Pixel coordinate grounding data
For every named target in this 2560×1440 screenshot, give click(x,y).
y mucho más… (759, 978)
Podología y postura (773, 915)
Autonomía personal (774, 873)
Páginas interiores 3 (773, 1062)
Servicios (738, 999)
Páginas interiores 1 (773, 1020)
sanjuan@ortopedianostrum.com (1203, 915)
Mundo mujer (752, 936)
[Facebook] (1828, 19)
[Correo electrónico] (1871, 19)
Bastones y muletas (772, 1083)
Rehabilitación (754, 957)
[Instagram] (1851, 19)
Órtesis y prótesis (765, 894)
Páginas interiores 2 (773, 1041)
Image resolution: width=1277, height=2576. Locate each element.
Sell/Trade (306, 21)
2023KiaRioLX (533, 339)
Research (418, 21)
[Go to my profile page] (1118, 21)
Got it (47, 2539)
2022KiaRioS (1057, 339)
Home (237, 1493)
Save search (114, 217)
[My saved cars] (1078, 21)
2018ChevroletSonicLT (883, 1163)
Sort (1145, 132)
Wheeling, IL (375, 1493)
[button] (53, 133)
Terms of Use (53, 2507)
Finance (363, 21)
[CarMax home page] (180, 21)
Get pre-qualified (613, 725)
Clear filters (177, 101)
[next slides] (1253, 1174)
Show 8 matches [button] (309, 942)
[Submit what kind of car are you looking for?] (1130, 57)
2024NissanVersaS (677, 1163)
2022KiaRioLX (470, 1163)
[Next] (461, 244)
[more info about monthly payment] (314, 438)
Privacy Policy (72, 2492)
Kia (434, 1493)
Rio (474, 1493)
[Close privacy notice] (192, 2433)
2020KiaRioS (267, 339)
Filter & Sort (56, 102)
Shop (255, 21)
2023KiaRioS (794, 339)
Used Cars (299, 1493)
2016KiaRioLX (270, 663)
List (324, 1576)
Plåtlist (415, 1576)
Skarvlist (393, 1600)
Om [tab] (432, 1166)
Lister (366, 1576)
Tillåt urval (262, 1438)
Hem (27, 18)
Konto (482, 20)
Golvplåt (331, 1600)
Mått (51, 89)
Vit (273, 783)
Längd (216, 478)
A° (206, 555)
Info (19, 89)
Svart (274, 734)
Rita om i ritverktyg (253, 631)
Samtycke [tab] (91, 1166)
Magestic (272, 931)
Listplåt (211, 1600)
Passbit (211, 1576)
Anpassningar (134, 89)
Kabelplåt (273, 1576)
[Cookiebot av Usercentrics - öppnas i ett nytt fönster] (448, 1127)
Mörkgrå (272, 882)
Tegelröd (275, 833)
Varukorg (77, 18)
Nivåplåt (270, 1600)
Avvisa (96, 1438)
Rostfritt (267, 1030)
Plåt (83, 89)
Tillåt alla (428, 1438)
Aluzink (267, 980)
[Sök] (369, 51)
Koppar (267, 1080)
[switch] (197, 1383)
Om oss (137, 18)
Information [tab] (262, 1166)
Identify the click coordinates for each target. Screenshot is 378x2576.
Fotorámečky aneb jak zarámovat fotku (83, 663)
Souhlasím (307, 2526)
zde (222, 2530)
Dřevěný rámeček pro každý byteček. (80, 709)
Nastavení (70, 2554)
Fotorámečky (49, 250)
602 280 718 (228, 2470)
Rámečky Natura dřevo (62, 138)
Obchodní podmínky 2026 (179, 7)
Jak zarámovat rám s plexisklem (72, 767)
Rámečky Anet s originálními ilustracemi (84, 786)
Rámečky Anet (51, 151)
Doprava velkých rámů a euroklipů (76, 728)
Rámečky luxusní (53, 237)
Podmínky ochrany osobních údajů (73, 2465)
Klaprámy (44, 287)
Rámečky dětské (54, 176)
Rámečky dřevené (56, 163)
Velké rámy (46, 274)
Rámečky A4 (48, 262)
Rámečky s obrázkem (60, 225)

* **Work instructions**
The output should be exactly the lines above from the line containing "2023KiaRioLX (533, 339)" to the line containing "Get pre-qualified (613, 725)", inclusive, with no other lines.

* **Solved exercise**
2023KiaRioLX (533, 339)
Research (418, 21)
[Go to my profile page] (1118, 21)
Got it (47, 2539)
2022KiaRioS (1057, 339)
Home (237, 1493)
Save search (114, 217)
[My saved cars] (1078, 21)
2018ChevroletSonicLT (883, 1163)
Sort (1145, 132)
Wheeling, IL (375, 1493)
[button] (53, 133)
Terms of Use (53, 2507)
Finance (363, 21)
[CarMax home page] (180, 21)
Get pre-qualified (613, 725)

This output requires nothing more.